Zuerst musste die Glasindustrie dran glauben. Die Treuhandanstalt sollte man auch hier in Weißwasser besser nicht erwähnen. „Die haben unsere Hütten, also unsere Glaswerke, regelrecht verramscht! Das waren alles funktionierende Arbeitsplätze, da hingen Familien dran. Von heute auf morgen war Schluss." Armin regt sich heute noch auf darüber – er war einer, der damals ebenfalls auf der Straße landete. Er hätte Mitte der 90er-Jahre mitgehen können nach Bayern, wo sein Werk dann unterm Strich landete. „Aber zwei Jahre vor der Rente hier alles aufgeben? Nee, das wollte ich nicht", schüttelt Armin den Kopf. Seine beiden Söhne verdienen ihren Lohn im Braunkohletagebau Nochten, vor den Toren von Weißwasser. Der letzte große Arbeitgeber hier vor Ort, an dem auch wieder viele Familien in Weißwasser hängen. Braunkohle – auch ihr Ende ist in Sicht.

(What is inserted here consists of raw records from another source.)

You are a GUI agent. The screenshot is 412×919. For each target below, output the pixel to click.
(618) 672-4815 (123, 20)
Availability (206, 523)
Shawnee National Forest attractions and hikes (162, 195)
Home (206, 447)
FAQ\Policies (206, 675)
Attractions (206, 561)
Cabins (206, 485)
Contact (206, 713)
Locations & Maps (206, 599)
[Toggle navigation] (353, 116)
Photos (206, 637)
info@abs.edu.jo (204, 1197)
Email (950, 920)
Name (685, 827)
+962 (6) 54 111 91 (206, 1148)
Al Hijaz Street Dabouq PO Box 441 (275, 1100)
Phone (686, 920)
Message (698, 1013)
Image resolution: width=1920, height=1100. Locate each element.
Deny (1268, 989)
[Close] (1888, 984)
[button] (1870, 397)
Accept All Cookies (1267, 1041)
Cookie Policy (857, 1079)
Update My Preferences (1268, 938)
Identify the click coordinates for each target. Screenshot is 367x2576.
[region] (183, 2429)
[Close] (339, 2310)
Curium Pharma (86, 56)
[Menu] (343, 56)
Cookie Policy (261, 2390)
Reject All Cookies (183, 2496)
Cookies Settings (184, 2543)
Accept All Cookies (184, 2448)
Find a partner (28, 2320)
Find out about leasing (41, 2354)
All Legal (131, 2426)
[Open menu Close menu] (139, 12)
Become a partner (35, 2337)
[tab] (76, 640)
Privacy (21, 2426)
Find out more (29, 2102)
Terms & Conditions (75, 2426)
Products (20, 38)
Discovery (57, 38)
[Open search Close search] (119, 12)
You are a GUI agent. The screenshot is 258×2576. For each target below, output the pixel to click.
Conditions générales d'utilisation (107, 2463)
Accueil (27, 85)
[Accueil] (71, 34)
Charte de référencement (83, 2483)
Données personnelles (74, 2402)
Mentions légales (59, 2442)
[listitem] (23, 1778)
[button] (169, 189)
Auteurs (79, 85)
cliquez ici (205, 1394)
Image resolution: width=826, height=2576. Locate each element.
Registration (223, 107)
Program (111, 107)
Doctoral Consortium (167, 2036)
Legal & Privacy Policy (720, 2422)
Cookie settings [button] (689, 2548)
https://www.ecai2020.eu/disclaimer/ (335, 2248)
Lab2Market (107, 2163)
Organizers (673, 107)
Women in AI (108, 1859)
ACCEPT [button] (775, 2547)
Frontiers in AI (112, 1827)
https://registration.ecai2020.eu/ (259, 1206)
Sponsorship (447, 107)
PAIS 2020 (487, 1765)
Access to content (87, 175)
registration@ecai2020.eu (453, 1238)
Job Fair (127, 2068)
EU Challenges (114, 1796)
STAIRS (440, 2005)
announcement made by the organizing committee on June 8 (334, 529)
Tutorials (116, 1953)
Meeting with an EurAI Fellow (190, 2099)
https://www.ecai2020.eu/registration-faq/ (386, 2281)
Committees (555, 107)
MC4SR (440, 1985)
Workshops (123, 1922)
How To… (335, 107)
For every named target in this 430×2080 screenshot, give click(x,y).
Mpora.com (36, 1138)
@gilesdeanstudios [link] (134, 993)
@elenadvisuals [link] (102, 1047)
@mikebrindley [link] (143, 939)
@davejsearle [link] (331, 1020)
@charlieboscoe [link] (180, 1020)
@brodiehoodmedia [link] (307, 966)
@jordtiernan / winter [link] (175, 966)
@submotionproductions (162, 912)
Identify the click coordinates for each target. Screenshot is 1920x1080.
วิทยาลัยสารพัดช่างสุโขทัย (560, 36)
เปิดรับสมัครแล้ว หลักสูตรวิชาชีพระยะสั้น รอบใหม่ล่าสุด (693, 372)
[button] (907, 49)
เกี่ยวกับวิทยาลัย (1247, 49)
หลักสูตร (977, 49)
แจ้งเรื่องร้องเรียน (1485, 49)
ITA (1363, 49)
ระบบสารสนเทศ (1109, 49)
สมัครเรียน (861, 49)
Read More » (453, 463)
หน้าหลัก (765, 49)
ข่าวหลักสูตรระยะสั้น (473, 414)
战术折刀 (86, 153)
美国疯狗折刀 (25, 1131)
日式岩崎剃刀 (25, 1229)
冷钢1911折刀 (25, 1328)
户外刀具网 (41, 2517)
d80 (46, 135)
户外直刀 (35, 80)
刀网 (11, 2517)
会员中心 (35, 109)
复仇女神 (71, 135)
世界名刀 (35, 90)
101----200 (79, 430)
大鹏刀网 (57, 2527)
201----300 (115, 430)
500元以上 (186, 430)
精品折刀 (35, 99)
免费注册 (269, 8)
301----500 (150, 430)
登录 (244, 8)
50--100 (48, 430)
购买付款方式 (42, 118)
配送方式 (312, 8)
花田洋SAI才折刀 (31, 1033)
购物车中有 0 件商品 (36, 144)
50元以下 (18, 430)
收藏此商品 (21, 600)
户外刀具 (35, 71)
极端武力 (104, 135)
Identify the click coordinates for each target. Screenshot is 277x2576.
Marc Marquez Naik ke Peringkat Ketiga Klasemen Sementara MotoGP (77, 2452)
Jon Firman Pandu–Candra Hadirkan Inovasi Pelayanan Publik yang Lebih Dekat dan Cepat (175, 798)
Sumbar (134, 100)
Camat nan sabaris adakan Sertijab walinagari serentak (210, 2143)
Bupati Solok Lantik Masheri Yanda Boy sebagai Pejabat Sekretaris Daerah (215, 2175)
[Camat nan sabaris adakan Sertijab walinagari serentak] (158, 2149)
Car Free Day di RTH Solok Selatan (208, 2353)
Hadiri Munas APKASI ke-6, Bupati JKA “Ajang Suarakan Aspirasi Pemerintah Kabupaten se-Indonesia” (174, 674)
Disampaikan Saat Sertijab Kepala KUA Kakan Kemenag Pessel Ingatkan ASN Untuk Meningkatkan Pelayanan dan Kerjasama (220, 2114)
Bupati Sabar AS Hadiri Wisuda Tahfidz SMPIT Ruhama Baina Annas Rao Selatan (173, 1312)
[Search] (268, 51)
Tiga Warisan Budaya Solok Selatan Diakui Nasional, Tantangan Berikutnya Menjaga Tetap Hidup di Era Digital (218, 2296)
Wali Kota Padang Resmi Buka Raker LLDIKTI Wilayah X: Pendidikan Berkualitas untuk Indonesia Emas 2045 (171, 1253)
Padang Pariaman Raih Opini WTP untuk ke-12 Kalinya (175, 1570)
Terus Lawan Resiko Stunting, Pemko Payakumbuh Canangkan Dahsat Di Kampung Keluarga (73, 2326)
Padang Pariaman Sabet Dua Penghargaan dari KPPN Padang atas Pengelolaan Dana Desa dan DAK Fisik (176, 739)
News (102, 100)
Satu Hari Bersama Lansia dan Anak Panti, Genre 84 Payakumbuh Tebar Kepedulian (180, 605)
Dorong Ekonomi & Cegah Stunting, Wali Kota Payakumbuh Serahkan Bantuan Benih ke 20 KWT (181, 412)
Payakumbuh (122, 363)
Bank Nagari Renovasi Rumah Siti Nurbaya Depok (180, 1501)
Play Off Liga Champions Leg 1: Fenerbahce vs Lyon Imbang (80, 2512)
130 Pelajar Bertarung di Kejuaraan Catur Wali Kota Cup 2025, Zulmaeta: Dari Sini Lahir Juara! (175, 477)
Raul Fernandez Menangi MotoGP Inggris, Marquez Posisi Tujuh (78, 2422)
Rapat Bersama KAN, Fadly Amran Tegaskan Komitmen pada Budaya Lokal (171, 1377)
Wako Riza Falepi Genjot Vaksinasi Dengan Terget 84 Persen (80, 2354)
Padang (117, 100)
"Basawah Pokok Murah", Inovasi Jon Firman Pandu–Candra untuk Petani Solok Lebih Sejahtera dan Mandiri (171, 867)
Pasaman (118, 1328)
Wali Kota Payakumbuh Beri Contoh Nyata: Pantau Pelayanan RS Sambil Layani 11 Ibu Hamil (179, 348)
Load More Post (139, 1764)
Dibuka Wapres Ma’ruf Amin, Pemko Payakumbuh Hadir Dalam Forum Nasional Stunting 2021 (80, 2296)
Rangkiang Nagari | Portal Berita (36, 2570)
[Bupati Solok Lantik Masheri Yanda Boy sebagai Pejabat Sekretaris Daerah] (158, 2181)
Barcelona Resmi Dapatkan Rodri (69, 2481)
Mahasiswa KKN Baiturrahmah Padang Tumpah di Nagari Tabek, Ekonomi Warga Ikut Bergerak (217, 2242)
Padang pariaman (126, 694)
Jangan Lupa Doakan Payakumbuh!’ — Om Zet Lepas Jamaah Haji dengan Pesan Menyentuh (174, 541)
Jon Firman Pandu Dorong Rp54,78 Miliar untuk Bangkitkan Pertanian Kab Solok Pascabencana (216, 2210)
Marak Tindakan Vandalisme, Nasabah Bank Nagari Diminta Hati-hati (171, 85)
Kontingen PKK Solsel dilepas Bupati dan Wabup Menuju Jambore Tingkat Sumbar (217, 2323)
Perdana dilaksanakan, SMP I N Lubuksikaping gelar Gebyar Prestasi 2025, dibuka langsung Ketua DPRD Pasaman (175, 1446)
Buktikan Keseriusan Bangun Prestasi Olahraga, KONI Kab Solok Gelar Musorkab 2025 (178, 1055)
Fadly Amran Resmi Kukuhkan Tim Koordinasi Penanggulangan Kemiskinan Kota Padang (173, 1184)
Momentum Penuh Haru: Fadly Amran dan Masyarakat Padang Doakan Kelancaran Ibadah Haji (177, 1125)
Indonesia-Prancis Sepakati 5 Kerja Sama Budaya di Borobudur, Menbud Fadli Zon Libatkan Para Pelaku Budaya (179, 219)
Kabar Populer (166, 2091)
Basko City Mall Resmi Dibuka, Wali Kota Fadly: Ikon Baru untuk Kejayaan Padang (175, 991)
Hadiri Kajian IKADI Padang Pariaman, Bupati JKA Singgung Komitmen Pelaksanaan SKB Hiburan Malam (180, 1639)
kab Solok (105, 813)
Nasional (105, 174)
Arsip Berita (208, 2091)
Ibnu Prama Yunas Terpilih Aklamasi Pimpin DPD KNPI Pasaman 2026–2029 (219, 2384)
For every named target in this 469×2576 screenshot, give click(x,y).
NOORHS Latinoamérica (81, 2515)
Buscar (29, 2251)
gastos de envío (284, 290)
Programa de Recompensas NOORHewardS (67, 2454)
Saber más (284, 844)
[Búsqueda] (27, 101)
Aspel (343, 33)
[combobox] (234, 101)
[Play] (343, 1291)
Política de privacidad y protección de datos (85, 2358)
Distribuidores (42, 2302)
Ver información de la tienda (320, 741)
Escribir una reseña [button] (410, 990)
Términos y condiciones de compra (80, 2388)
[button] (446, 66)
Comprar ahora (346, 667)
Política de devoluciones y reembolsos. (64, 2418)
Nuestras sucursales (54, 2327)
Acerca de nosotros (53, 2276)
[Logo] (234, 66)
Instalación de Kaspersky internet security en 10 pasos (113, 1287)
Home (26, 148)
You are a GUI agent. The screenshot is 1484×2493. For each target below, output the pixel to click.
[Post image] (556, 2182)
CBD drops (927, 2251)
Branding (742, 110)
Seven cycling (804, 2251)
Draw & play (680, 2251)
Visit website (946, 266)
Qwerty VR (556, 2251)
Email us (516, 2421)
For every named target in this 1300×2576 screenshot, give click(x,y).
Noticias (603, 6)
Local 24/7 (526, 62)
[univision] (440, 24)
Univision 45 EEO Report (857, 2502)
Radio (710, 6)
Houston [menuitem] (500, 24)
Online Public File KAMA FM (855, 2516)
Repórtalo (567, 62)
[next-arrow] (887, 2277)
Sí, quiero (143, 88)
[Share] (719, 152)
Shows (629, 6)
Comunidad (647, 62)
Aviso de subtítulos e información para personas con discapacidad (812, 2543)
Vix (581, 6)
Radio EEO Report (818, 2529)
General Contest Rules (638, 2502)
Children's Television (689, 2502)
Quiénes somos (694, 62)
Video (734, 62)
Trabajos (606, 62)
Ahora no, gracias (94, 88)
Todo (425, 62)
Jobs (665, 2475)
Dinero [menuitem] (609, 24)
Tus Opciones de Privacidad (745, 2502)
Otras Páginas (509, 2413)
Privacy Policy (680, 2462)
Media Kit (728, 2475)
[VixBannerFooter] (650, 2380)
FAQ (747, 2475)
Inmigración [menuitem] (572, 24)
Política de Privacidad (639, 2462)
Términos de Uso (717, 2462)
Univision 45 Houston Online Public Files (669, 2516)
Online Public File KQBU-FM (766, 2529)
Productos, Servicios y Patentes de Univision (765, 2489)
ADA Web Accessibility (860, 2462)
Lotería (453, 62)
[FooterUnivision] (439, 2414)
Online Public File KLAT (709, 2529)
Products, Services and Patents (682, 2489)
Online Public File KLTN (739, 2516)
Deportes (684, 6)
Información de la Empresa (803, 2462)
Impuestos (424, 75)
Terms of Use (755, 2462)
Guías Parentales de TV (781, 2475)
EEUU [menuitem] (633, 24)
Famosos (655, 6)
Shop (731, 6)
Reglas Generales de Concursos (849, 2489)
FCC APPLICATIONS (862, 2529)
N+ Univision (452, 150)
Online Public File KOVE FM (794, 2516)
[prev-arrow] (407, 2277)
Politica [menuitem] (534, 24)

Gewählt wird Klartext oder Wir für Hier
Wer zu Besuch ist, wie der 23-jährige Tom Thiele aus Radeberg, östlich von Dresden, hat damit erst mal nicht so viel zu tun. Tom ist zum zehnten Mal in Weißwasser. Er ist Ausbilder im Spielmannszug Radeberg, der immer seine Jugend-Sommerferien hier verbringt. Dank der Musik kommt Tom viel rum in Deutschland. Seine Erfahrung: „Ich weiß, dass wir Sachsen im restlichen Deutschland nicht wirklich gut wegkommen, unser Image ist nicht das beste." Doch richtig verstehen kann er das nicht. „Wir sind halt konservativ, bürgerlich und haben Freude an der Musik. Natürlich marschiert der Spielmannszug im Gleichschritt, doch das machen die Karnevalsvereine an Rhein, Ruhr und Mosel ja auch", meint der angehende Deutschlehrer. Er kennt die DDR nur aus den Erzählungen seiner Eltern und Großeltern. Doch alles kann im ehemaligen Arbeiter- und Bauern-Staat nach deren Beschreibungen nicht verkehrt gewesen sein. „Das Schulsystem, das wir jetzt haben, wurde direkt nach der Wende abgeschafft und dann nach und nach wieder eingeführt. Nicht nur bei uns, sondern auch bei denen drüben im Westen", sagt er. Auch beim Recycling kopiere der Westen den Osten. „Meine Eltern schütteln immer nur mit dem Kopf, wenn ein Umweltminister in Berlin mit der Inbrunst der Überzeugung feststellt, dass Rohstoffe wertvoll sind und wiederverwertet werden müssen." Das wussten die Menschen in der DDR nicht nur, sondern haben es auch aktiv gemacht. Für die Abgabe von Papier, Metallen und Glas gab es Prämien. So mancher Sommerurlaub wurde mit Rohstoffsammeln finanziell überhaupt erst möglich. Oder was mussten sich die Menschen nach der Wende veräppeln lassen mit ihrem „Zoni-Beutel" – heute ist die „Mehrfachtragetasche" aus Stoff in ganz Deutschland normal. Hier im Nordosten Sachsens wird immer wieder deutlich: Die Überheblichkeit gerade des politischen Berlins „geht den Menschen hier reichlich auf die Ketten", so der 23-jährige Tom. Womit auch Entscheidungen gemeint sind, die die Menschen hier überhaupt nicht mehr nachvollziehen können.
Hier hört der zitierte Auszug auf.